The objective of the course is to develop reading comprehension of modified theme-based, mostly expository texts in modern Hebrew, with special attention to the acquisition of academic vocabulary. Word attack skills, dictionary look-up and syntactic parsing strategies, as well as Hebrew-to-English translation skills, will be practiced. To promote reading fluency, level-appropriate readings (newspaper and magazine articles and short stories) will be assigned weekly for independent reading outside of class. Students will also practice listening and give short presentations on familiar subjects. Grammatical topics will include noun and adjective morphology, the passive binyanim and a review and consolidation of the weak verb paradigms and inflected prepositions.

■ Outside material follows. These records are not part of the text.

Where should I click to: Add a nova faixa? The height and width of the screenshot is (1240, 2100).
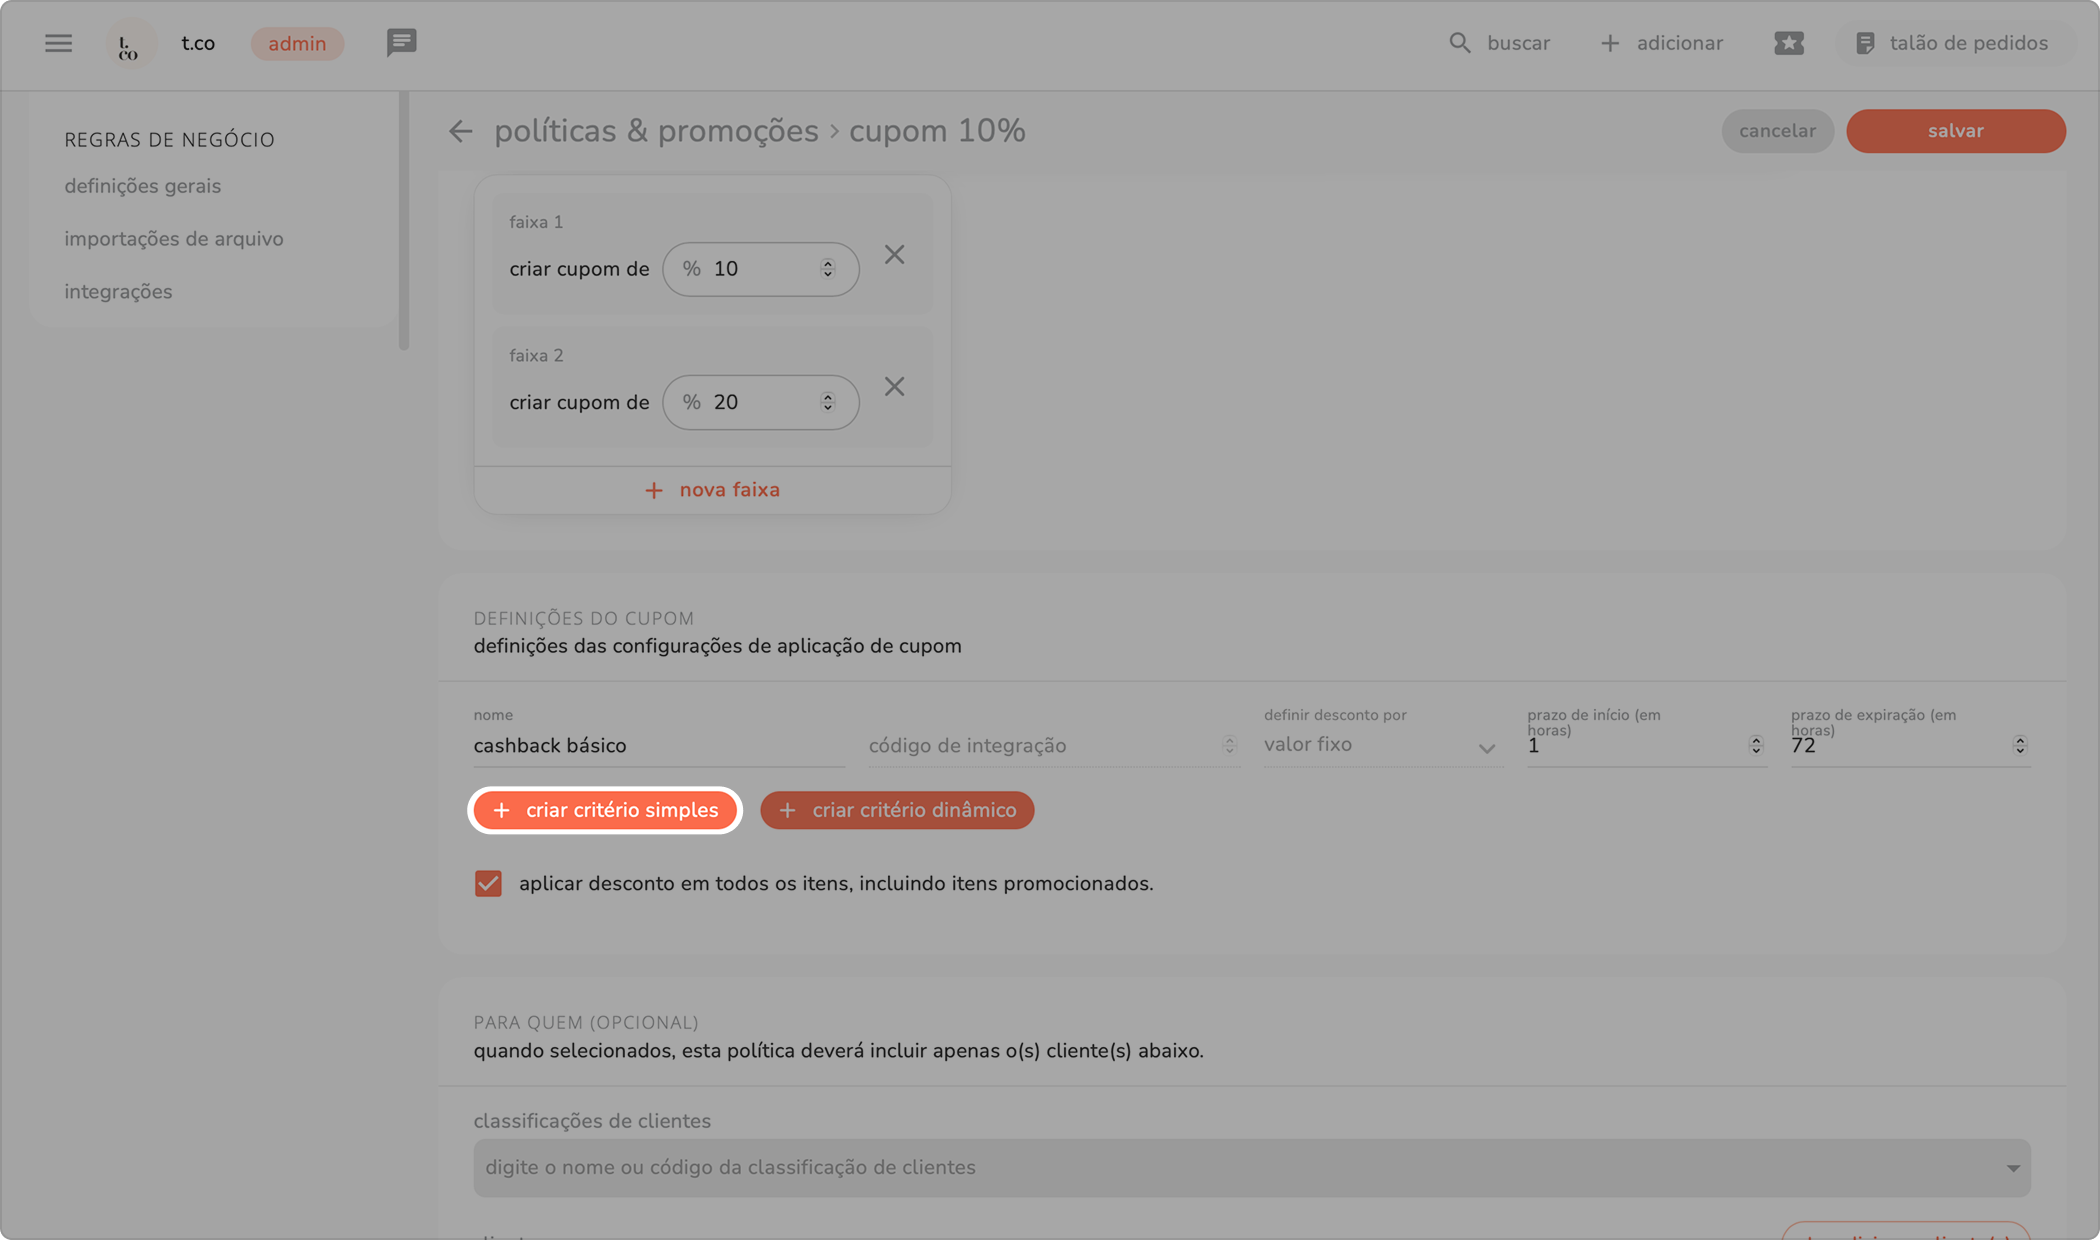pyautogui.click(x=712, y=490)
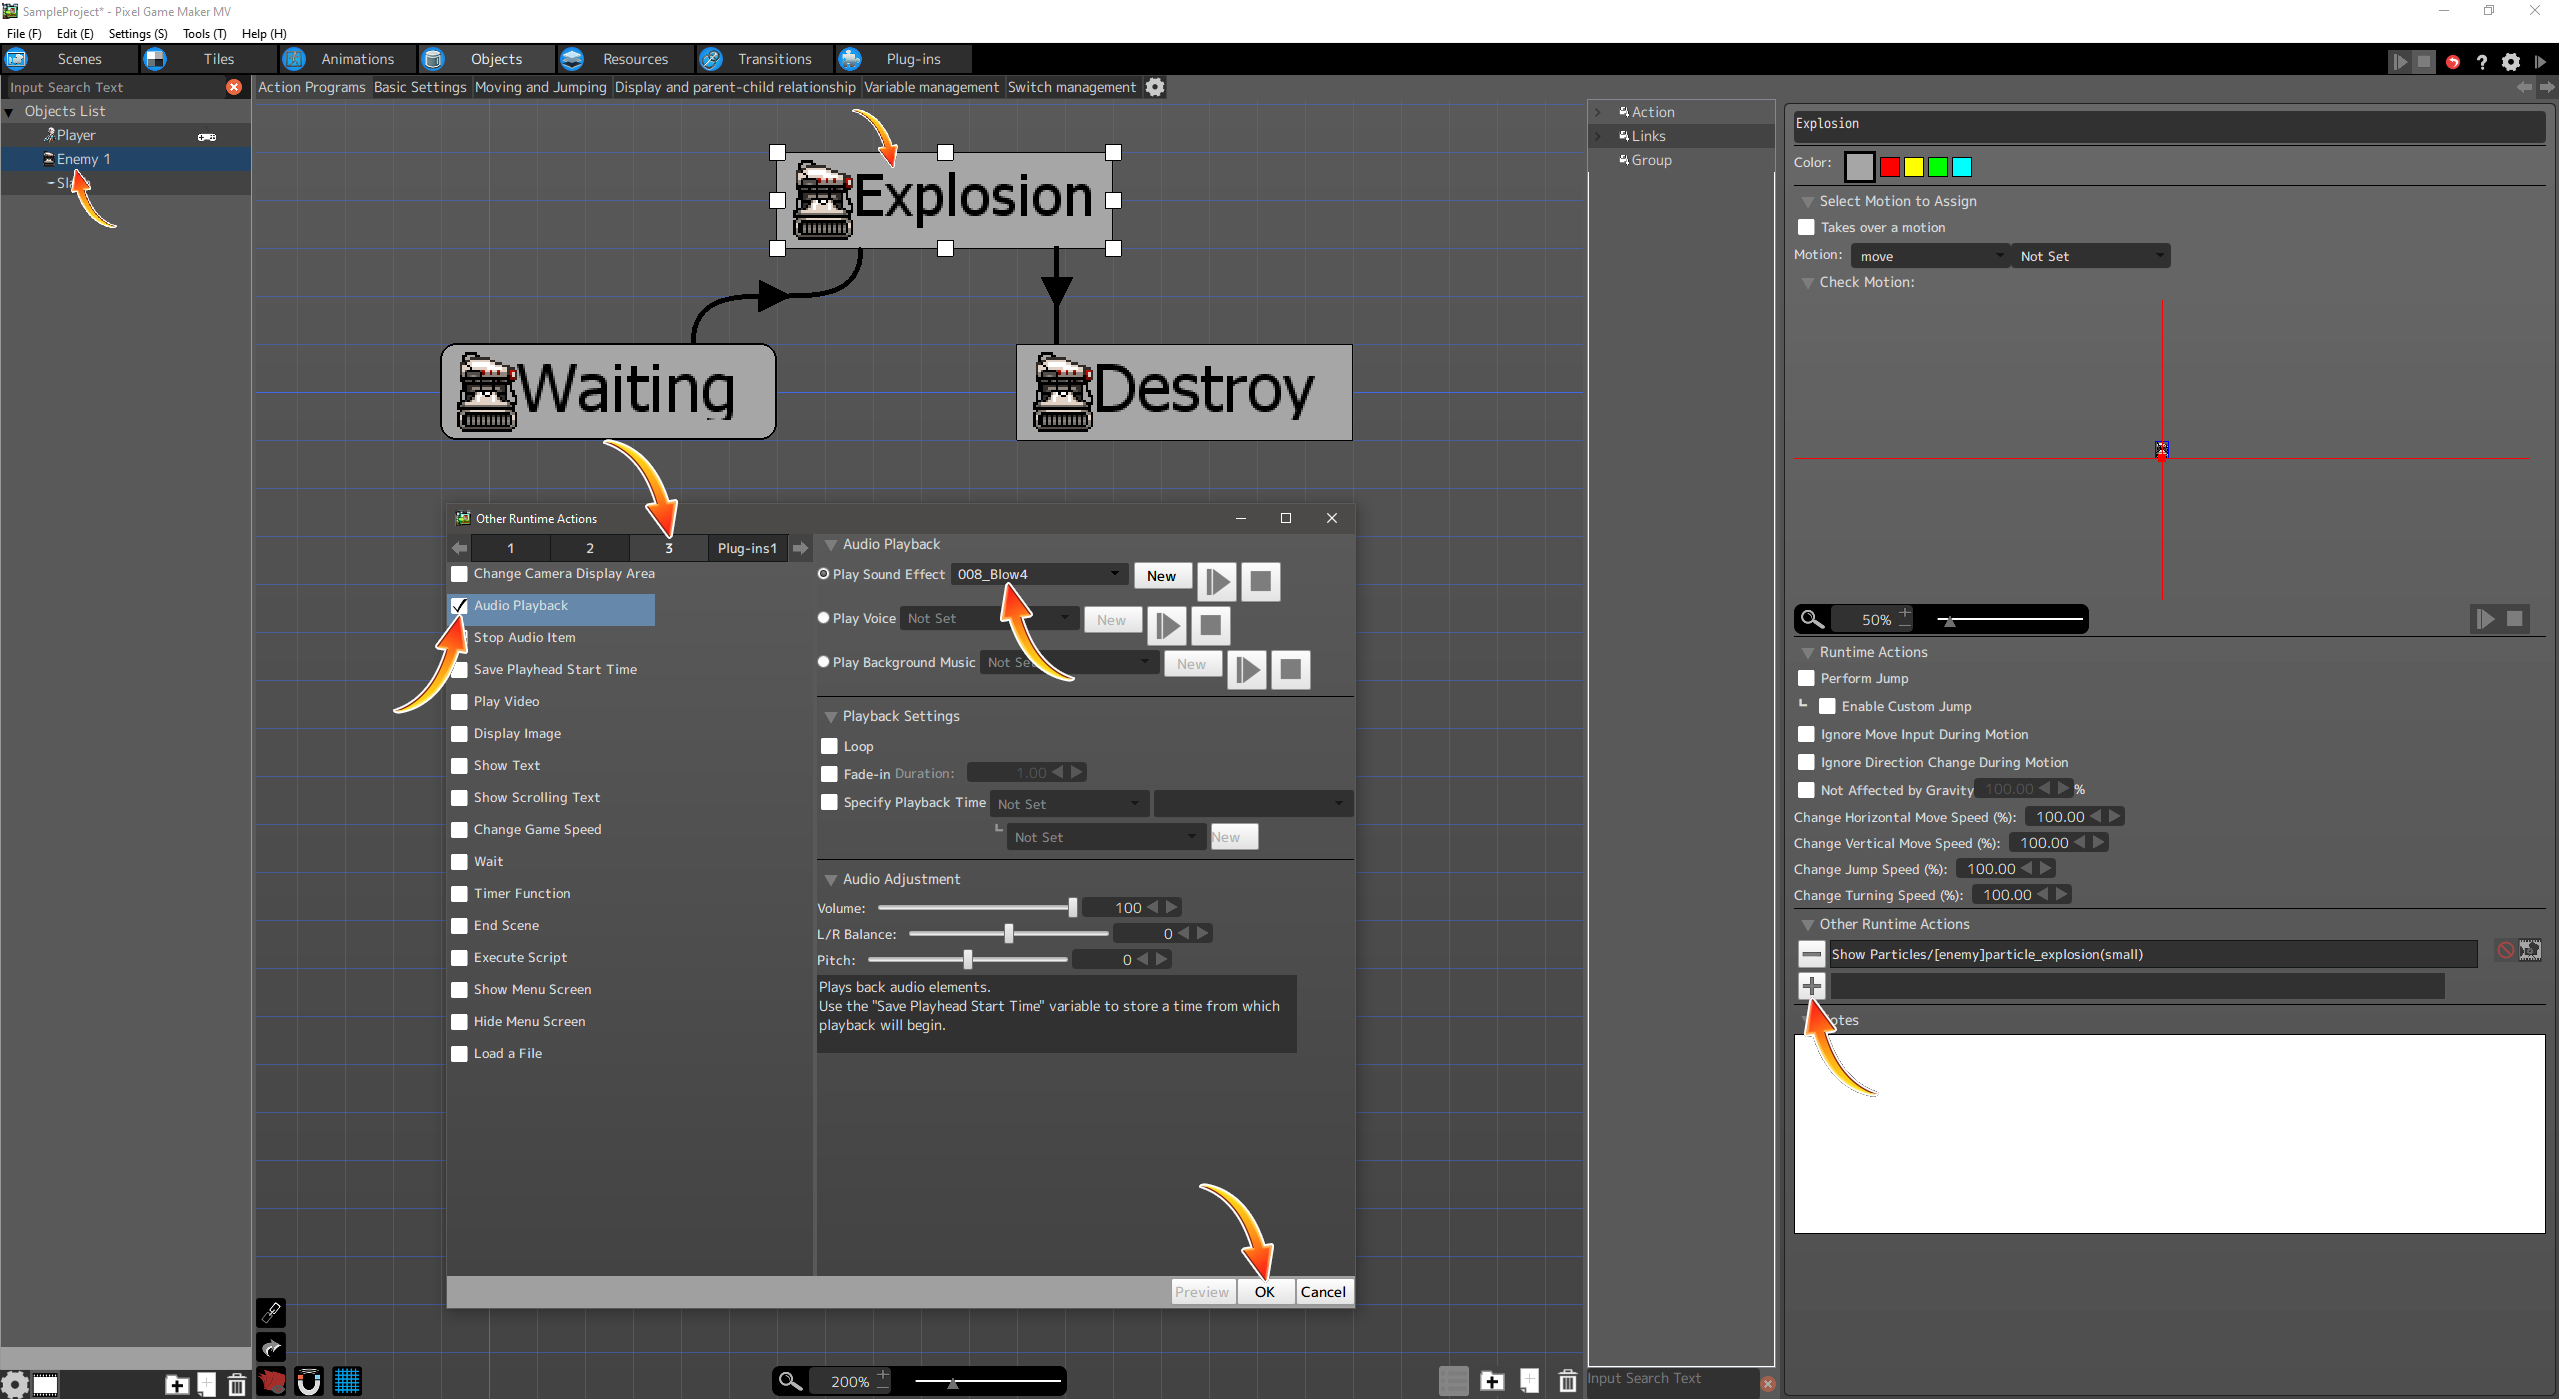Collapse the Objects List tree
The image size is (2559, 1399).
coord(10,112)
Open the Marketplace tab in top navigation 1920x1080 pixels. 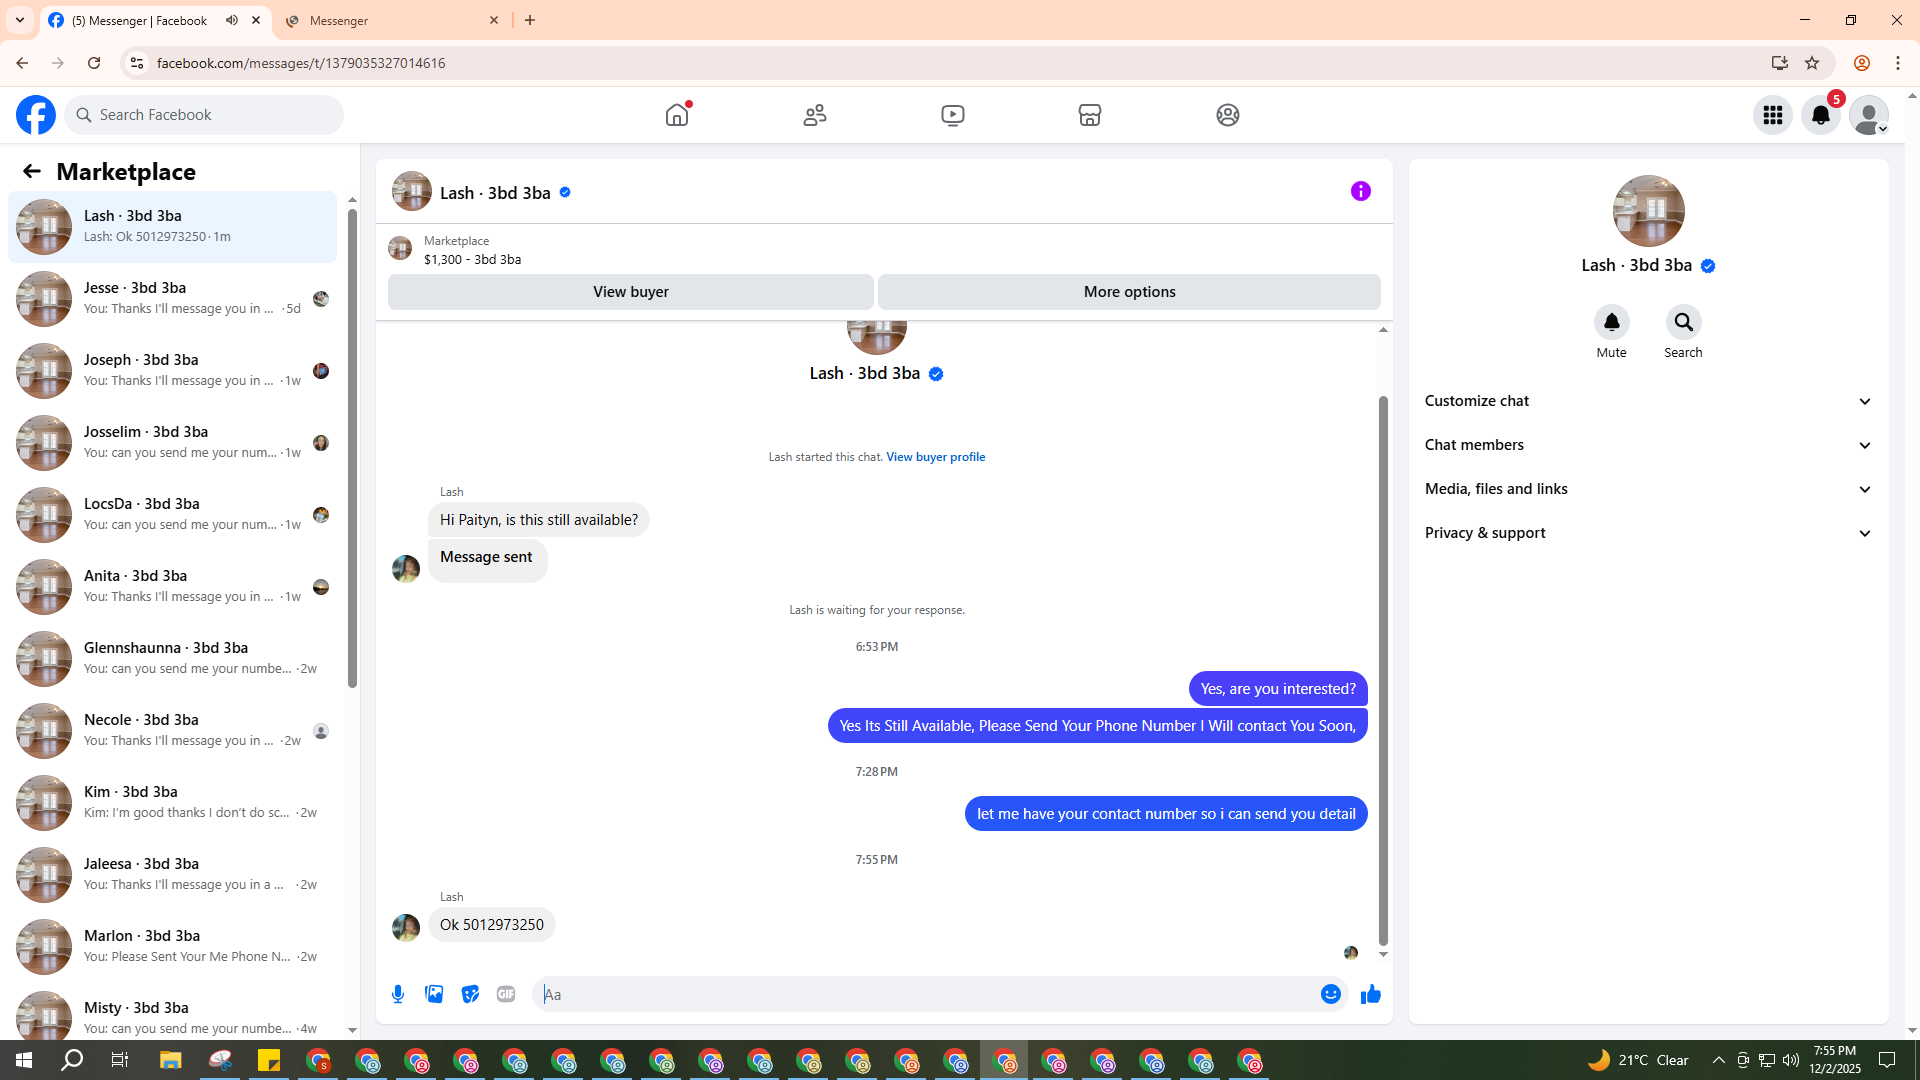coord(1089,115)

In-class work will be supplemented by multimedia activities in the Hebrew language lab.

HEB 5203: Intermediate Hebrew II, 3 credits
Hebrew Faculty, 8:30 a.m.–12:45 p.m.
This course aims to provide training in using linguistic information in the text as clues to meaning so that students can read expository and narrative modern Hebrew with comprehension, accuracy, and at a reasonable speed, as well as translate accurately from Hebrew to English with the aid of a dictionary. The reading selections—both modified and authentic texts (e.g., newspaper and encyclopedia articles)—will cluster around topics of Israeli and Jewish culture and history and will be supplemented thematically by premodern texts. Independent readings, to be prepared outside class, will be assigned as well. Special emphasis will be given to vocabulary expansion through both readings and root study. Language lab sessions will be devoted to the development of Hebrew computing skills such as typing, searching the Internet, dictionary look-up, and browsing and reading webpages. Grammar instruction will focus on sentence types (e.g., conditional sentences) and other grammatical and semantic phenomena encountered in the readings.